New Foundations: Controlling robots with natural language
The integration of Large Language Models (LLMs) in robotics is a rapidly evolving field, with numerous projects pushing the boundaries of what’s possible. These projects are not just isolated experiments, but pieces of a larger puzzle that collectively paint a picture of a future where robots are more intelligent, adaptable and interactive.
SayCan and Code as Policies are two early papers that indicate how an LLM can understand a task in natural language and create actions from it. “Code as Policies” leverages the ability of LLMs to output code and demonstrate how the language model can produce the actual code to perform a robotic action.

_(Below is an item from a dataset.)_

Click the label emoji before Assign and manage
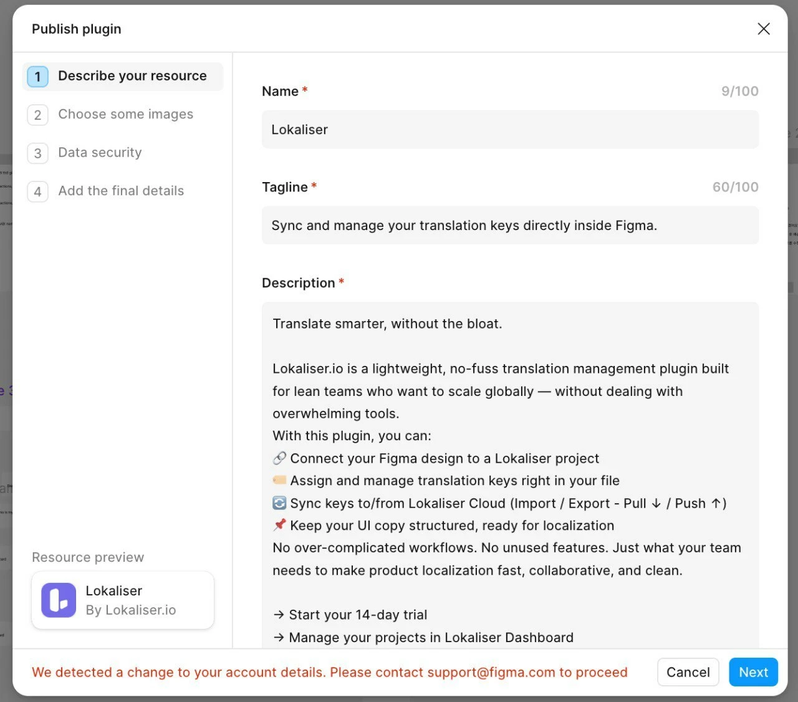The height and width of the screenshot is (702, 798). click(279, 480)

Instruct2Act connects the sense-making ability with vision capabilities. This way the robotic application (in this case a simulation) can identify, localize and segment (define object outlines for the best grabbing position) known or unknown objects according to the task. Similarly, NL-MAP connects the “SayCan” project with a mapping step, where the robot scans a room for objects before it can output tasks. The TidyBot research project focuses on a real world application for LLMs and robotics. A team at Princeton university developed a robot that can tidy up a room. It adapts to personal preferences (”socks in 3rd drawer on the right”) and benefits from general language understanding. For example, it knows that trash should go into the trash bin because it was trained on internet-scale language data.
Interactive Language achieves robotic actions from spoken commands by training a neural network on demonstrated moves connected with language and vision data.
While much of the work related to this technology is still in its early stages and limited to lab research, some applications such as PickGPT from logistics company Sereact’s, are starting to show the vast commercial potential.